I was involved in dance….but never made the dance team. I wasn’t naive though. I knew why. The girls all talked. Even though I had moves, no one wanted a fat girl on their team.
I was on the swim team. Always coming in last. Still getting that participation ribbon…and crying because it meant nothing. I sat alone. Prepared alone.
I remember most of my childhood as being happy. My parents made sure of it. They were the BEST at making sure that my sister and I wanted for nothing. That we were content, that we were smiling, because deep down, they knew that I was miserable. I ate my emotions.
And then it happened.
I was in middle school. In survival mode every day. I had been attacked before. Pushed around. The names I’d been called by the various groups of kids in THAT school still creep into my mind. But on this day, it was so much worse.
As I was returning to class, from lunch, I was running up the steps when one of my bullies grabbed my ankle. And from that moment on, the ugliness ensued.
I had a swarm of people around me as I laid there. The group of bullies continued to assault me. Leaving me with a shoe print on my forehead, a concussion, braces hanging from my teeth, bruised, a broken nose—and nobody helped me.
To reflect back on this, I’m not angry. I am disappointed. I’m a mom now. A teacher. And for years, I struggled with the thought of no one helping a child being beaten, a school not disciplining students because there was “no proof” (because they “didn’t have a bullying/gang problem”).
I could have gone SO many different directions. I could have internalized all of this and resorted to destructive decisions. In fact, I did have eating disorders, I struggle with anxiety and depression. These are things I battle with all the time—fears of inadequacies because of the harmful effects of the cowardly faces of bullies. But what gets to me more are those that do NOTHING.
With support from my family, I CHOSE to take a positive route. I wanted to be the change I wanted to see in the world. I wanted to be a teacher, I wanted to share my life stories with whomever would listen, because sometimes, life just stinks! But we have the ability to respond to it in different ways, and that reaction is what is important. It’s what sets us apart from success and failure.
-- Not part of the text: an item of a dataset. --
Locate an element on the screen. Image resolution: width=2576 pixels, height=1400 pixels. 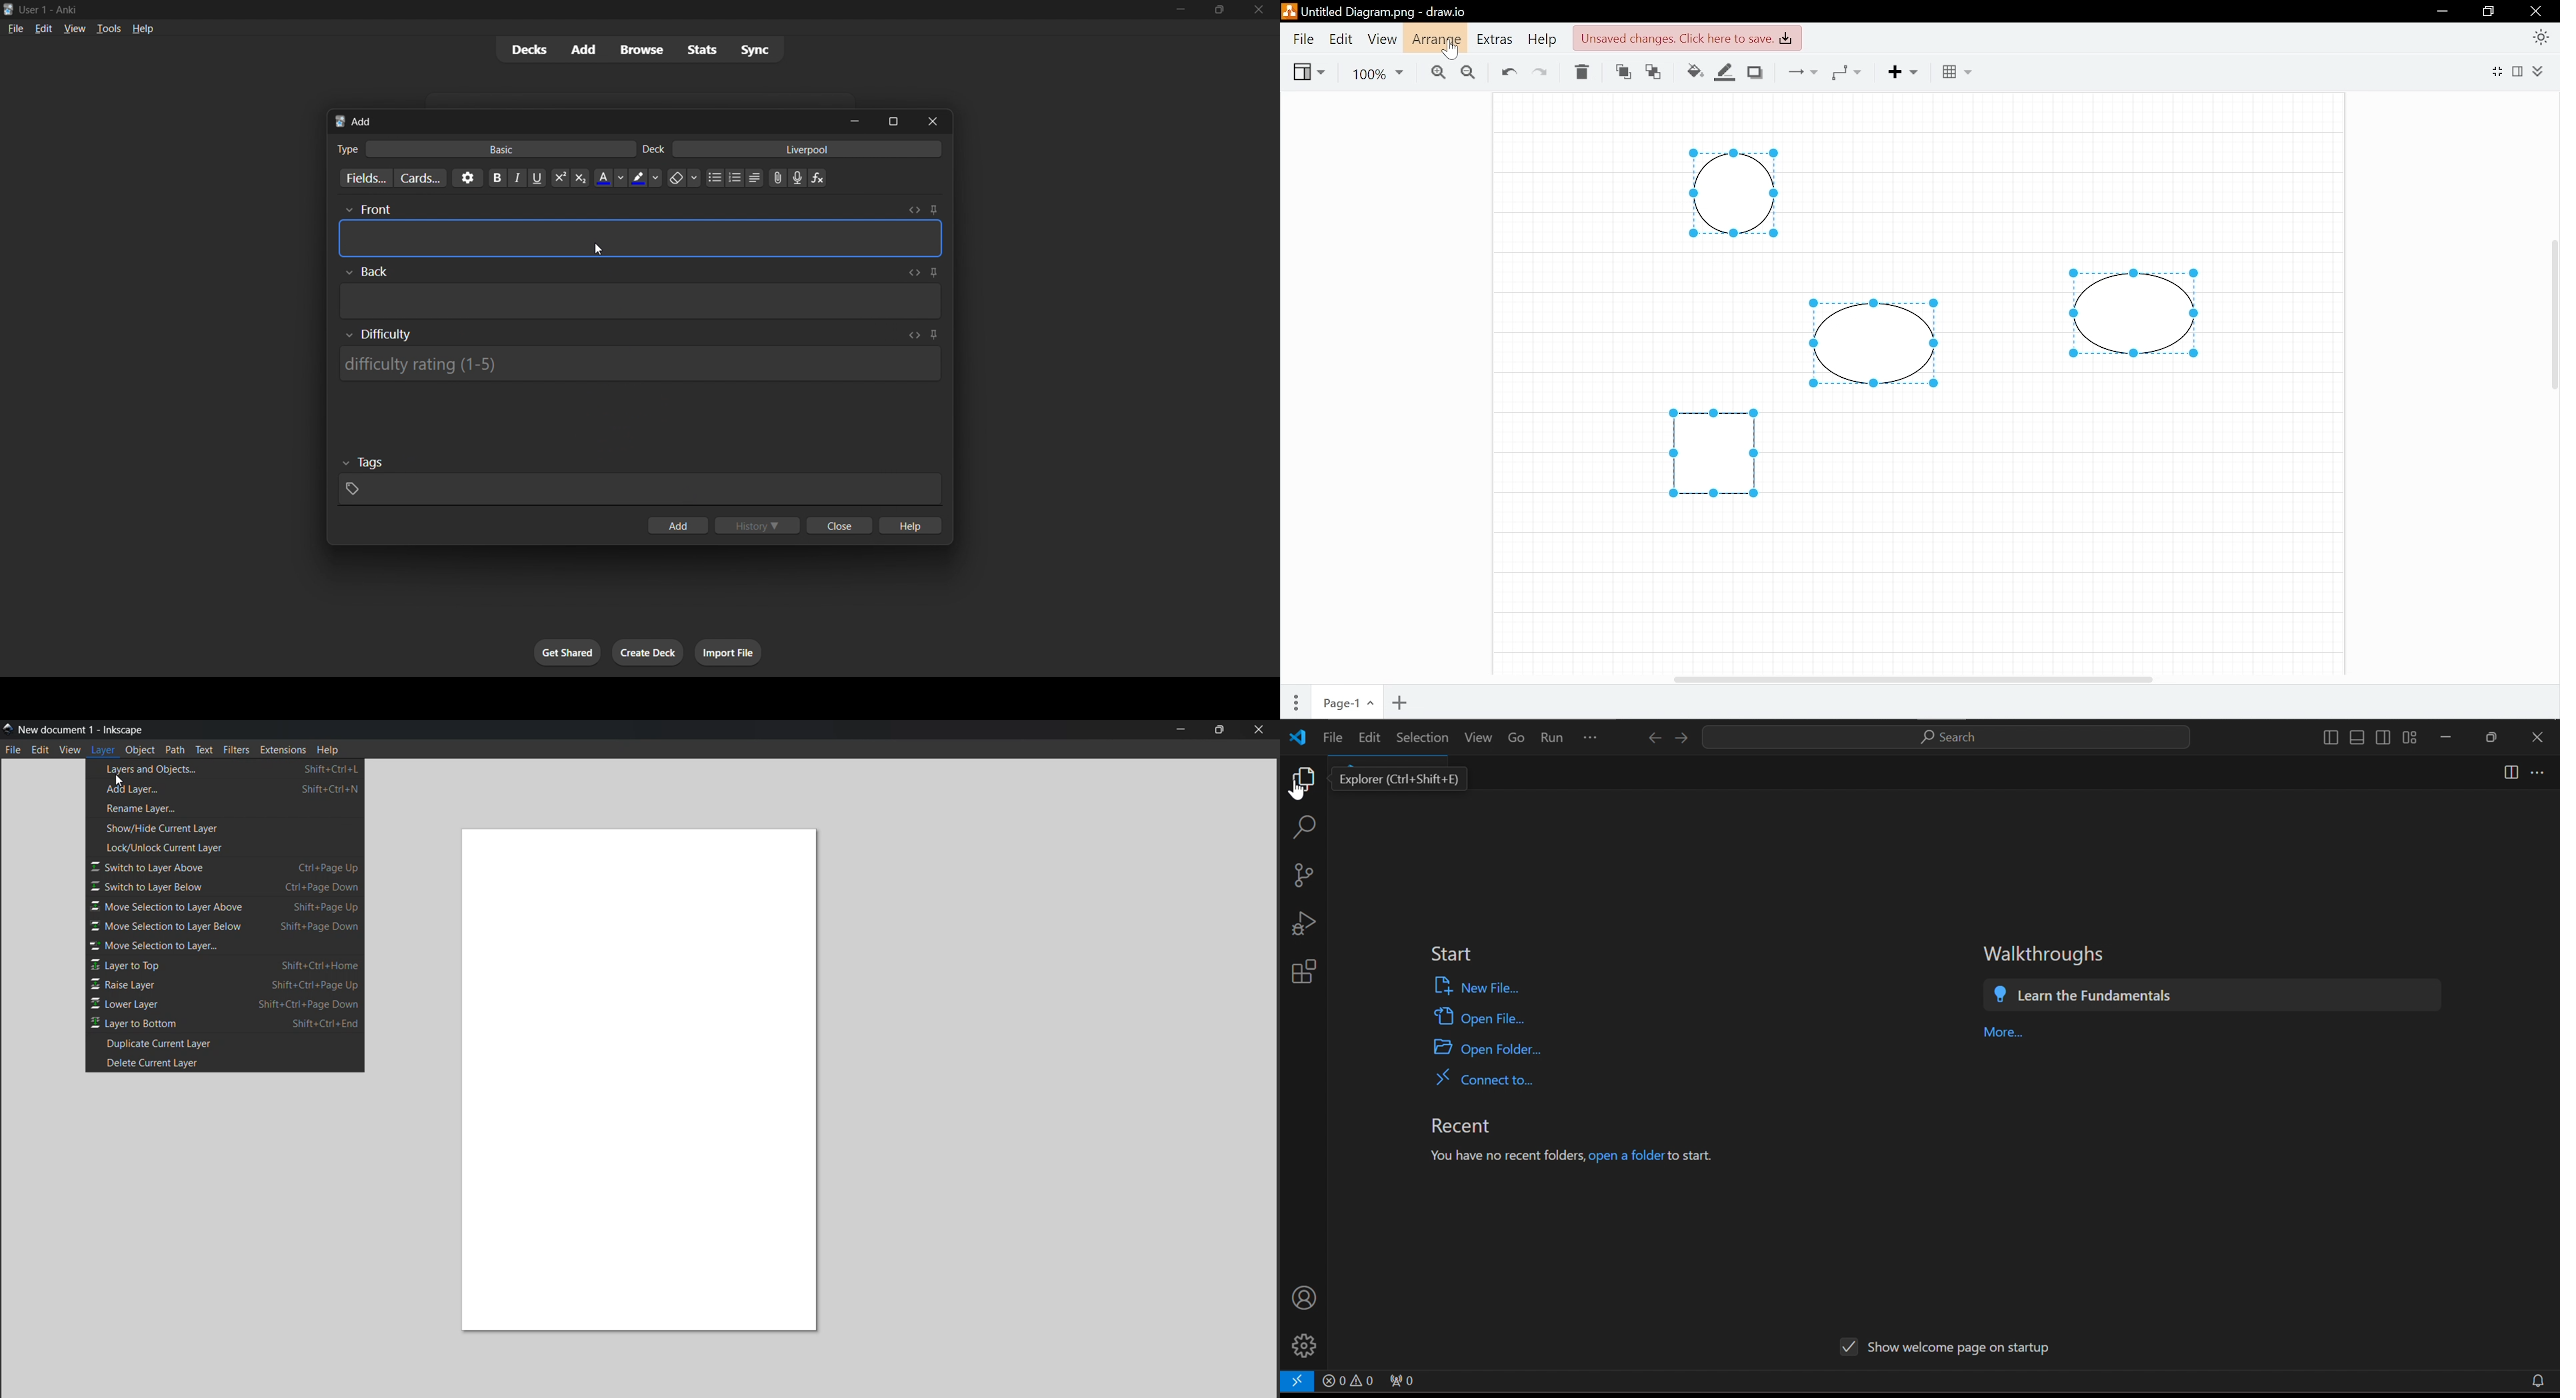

I want my three boys and my school babies to know that it’s not failing if you get back up and try again. It’s not failing if you have to keep trying. That people are MEAN, but that doesn’t mean we have to be mean, too. Sometimes the people that are the hardest to love are the ones who need it the most. Kindness matters, and we are always one decision away from an entirely different life and changing someone else’s.
My name is Kristen Blackburn. I am a teacher in a small town in PA. I have three beautiful boys, and believe that kindness and love still exist in the world today.